3Quantity of substance
If multiple sensors and devices are integrated, then the quantity of data available for analysis increases, but the difficulty of detecting and measuring potential incidents increases
Solution Approach 1:
The system applies different analysis methods to different data sources and different cohorts based on their specific characteristics. Venue-specific parameters, individual baseline behaviors, and crowd density levels are used to locally optimize detection algorithms, making the system adaptable to varying conditions rather than using a single uniform approach across all data.
Solution Approach 2:
The patent introduces intermediate processing layers including cohort-level aggregations, baseline comparison mechanisms, and anomaly detection algorithms that act as mediators between raw sensor data and final incident detection.
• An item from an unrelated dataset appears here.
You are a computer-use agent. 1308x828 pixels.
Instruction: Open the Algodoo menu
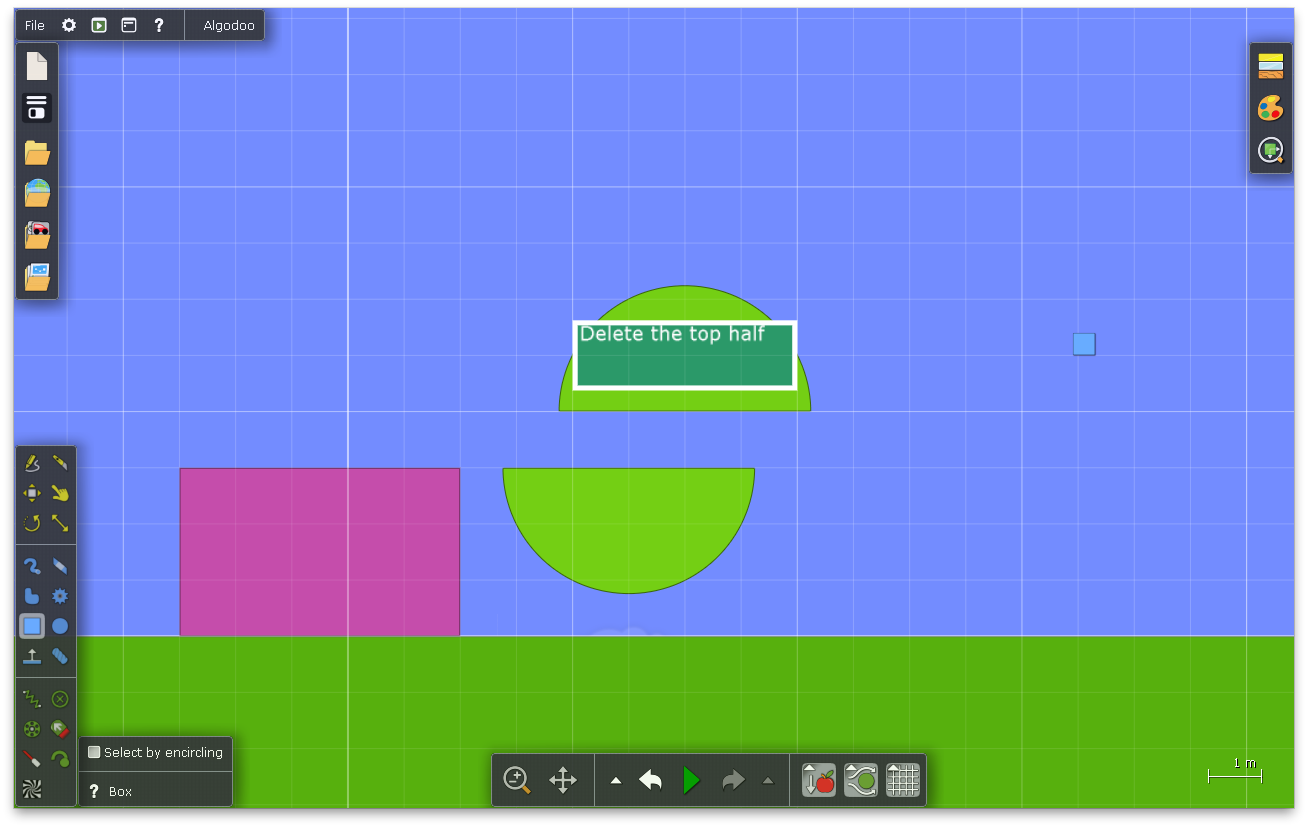point(229,25)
These intermediaries translate complex multi-source data into meaningful patterns, reducing the difficulty of detecting incidents despite the increased quantity and variety of data sources.
Data Source
AI summary
A crowdsourcing data analysis operation receives data from a plurality of crowd sourced devices, aggregates the data received from the plurality of crowd sourced devices and maps the data received from the plurality of crowd sourced devices to a cohort (i.e., a group of individuals used in a study who have something in common). In certain embodiments, the crowdsourcing data analysis operation analyzes the data received from the plurality of crowd sourced devices to provide a deterministic analysis to infer a likelihood of potential incidents related to a group of individuals at any given time. Additionally in certain embodiments, the mapping of the data received from the plurality of crowd sourced devices includes binding the data to a physical or logical location.